I believe I can safely say that it is far easier for a Cyster to meet a Cyster online, whether on a forum, site, support group, blog, facebook… you name it you will find many Cysters online; and I am sure most would agree.  I have met far more online in one way or another than I have met face to face.  And it is moments when you make a connection online with a Cyster that is priceless.  The ones you talk with and message back and forth and are there for each other; those are the best.  It is that moment when you realize you are not alone in your fight, which often times you feel you are.  I would not trade any of those connections I’ve made with fellow Cysters online for anything.  You are all priceless moments in my life.

However, there have been many times I’ve hoped and wished that I could meet some of those Cysters face to face; to be able to hang out and… I don’t know… do girl things.  Having friends that are Cysters is something we hope and dream for because they are the ones who can support us in ways no one else can.  They provide you that shoulder to cry on when no one else will, and an ear for listening when you feel like everyone else just lets it go in one ear and out the other.  How many Cysters have felt this way?  I am thinking countless.  There is just something about being able to see the Cyster face to face that makes a difference, but we often settle because we do not have a choice.

Now the chance that you get to meet a Cyster face to face is what I would consider an ultimate priceless moment and not one you would soon forget.  Have you ever been out and for some reason or another PCOS gets brought up and some random lady you just met tells you she has that: PCOS?  This little thing goes off in you… like a realization that Cysters do exist in real life.  Call it strange, but I swear that is how it feels.  There is that moment in realizing this, that a connection between you two instantly happens.  Whether you become good friends or not, you will feel a connection of being a Cyster… in knowing you are not alone and this moment you will never forget.  If you have not experienced it I pray and hope you do at some point in your life.  You know that saying: “you never forget your first” well I believe that saying is true when meeting a Cyster face to face for the first time.
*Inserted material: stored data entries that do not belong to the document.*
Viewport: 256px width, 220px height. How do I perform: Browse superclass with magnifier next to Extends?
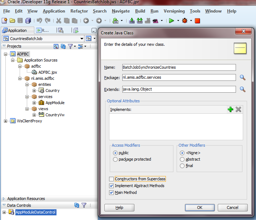coord(242,89)
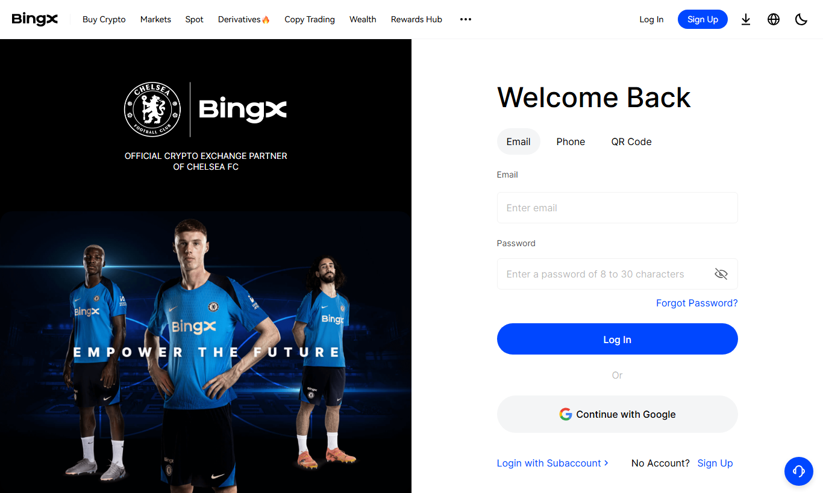
Task: Click the blue Log In button
Action: [618, 339]
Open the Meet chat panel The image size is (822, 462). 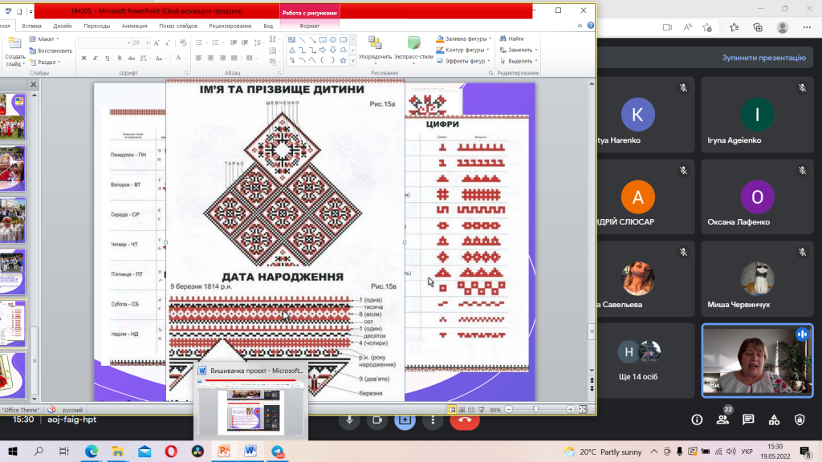pos(748,419)
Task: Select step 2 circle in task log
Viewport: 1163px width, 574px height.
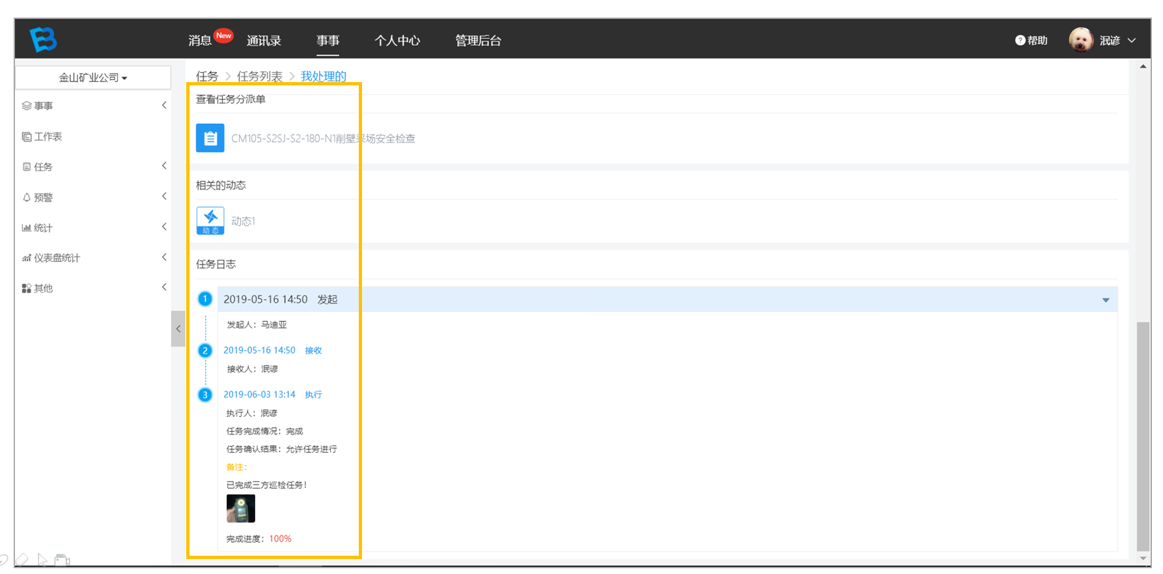Action: [x=205, y=351]
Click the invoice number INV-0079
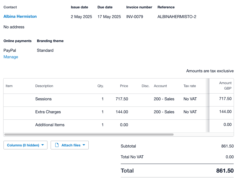The image size is (238, 182). (134, 16)
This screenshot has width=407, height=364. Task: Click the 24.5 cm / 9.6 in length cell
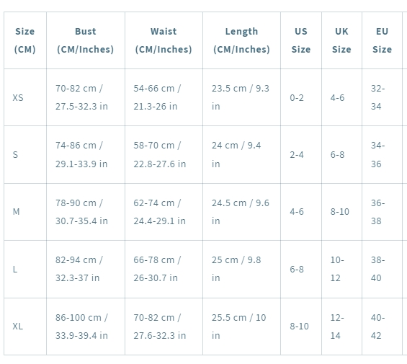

I remember my first and to this day, every time I meet a Cyster, by random, chance I get that same feeling of: they do exist.

Meeting a Cyster is priceless whether online or face to face.  There is a sense of connection instantly because who better can understand your walk in life than a those going through what you are.  Being a Cyster puts you in a forever kind of family like when you are blood related to a family, but it is when you choose to be apart of the family that you realize we are all a little different, perhaps a bit nutty, crazy, dysfunctional and everything in between… and that despite this you are just glad you are apart of family.. because it means you are not alone.

 

Know this Cysters You are all PRICELESS moments in my life.

 

Have you ever had a: Priceless Cyster Moment?  If so I’d love for you to share it in a comment to this post.